No fim de contas, o que interessa é fazer uma escolha acertada. Se nos preocupamos com a forma como as nossas crianças se alimentam, se protegem, se vestem, ou aprendem a falar, escrever e contar, qual a razão que nos leva a negligenciar a “dieta” cultural a que terão acesso, sobretudo no que diz respeito à sua fruição de livros, os quais ainda podem ser um veículo privilegiado de se relacionarem com o mundo, uma vez que de uma forma particular obrigam a pensarmos com eles, num silêncio especial, e assim a pensarmos por nós mesmos? Em suma, assumir a responsabilidade de que se falava acima, exacerbada nestes objectos? A “compreensão cognitiva, estética e emocional” (79) é uma constante nos livros ilustrados infantis, ou pelo menos deveria sê-lo.
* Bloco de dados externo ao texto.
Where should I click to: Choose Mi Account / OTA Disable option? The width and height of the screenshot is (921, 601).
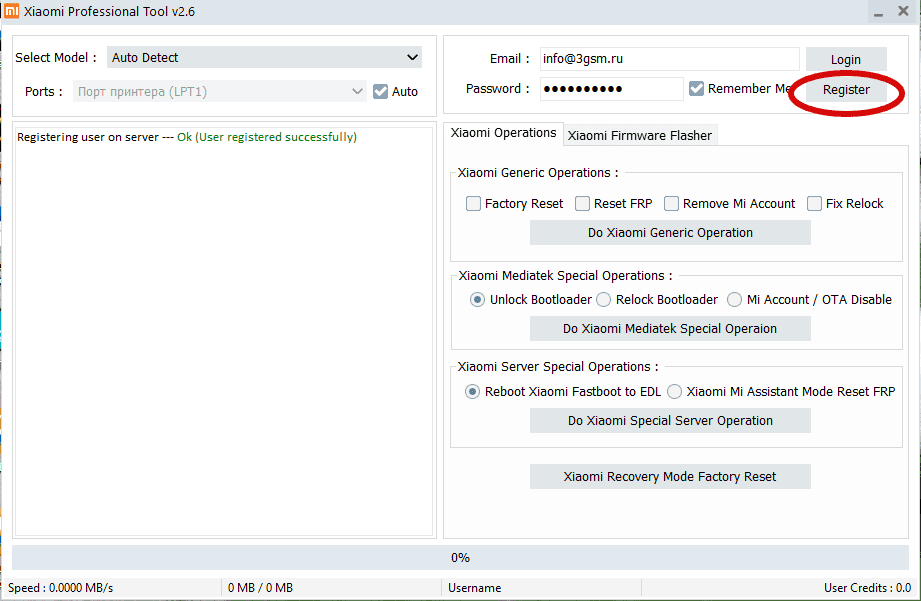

A dimensão pragmática inerente a estes livros, prevista naquela noção do desenho enquanto pensamento, toca nas raias de algo de muito profundo, uma espécie de domínio ao qual temos acesso com estes livros numa fase precoce das vidas. Eles demonstram que “a linha directa de contacto entre o cérebro, a mão e o papel ainda tem um poder mágico” (137), mesmo num contexto de hiper-mediatização permanente.

Este volume, portanto, de uma maneira sumária mas eficaz, revela parte dessa magia, explica-a para a tornar mais densa, e volta a distribuí-la.
Nota final: agradecimentos à editora, pelo envio do livro.

7 comentários:

topedro disse...

"...é uma constante nos livros ilustrados infantis, ou pelo menos devê-lo-ia ser."
ou "deveria sê-lo"?
o "o" é de "constante"...

Pedro Moura disse...

Correctíssimo, obrigado pelo reparo!
A propósito... estou atrasado noutras coisas, mas em breve...
Pedro

Catarina Sobral disse...

Bem, já agora... é Madalena, e não Margarida Moniz. Já ilustrou «Sílvio, domador de caracóis».

Ab.
Catarina

Pedro Moura disse...

Cara Catarina,
Obrigado pela correcção (são sempre bem-vindas, uma vez que há sempre distracções).
E que coincidência! Imagine qual o livro sobre o qual estou a escrever agora... Achimpo-a a adivinhar.
:)
Obrigado!
Pedro Moura

Catarina Sobral disse...

=) hummm, estou cá com uma desconfiança...

Carla Oliveira disse...

E, coincidência das coincidências, o projecto da Madalena Moniz que aparece no livro, e aqui se mostra, vai ser editado no próximo ano na colecção Orfeu Mini. ACHIMPANTE!

Pedro Moura disse...

Achimpa-se! Poder crer. Cá o espero.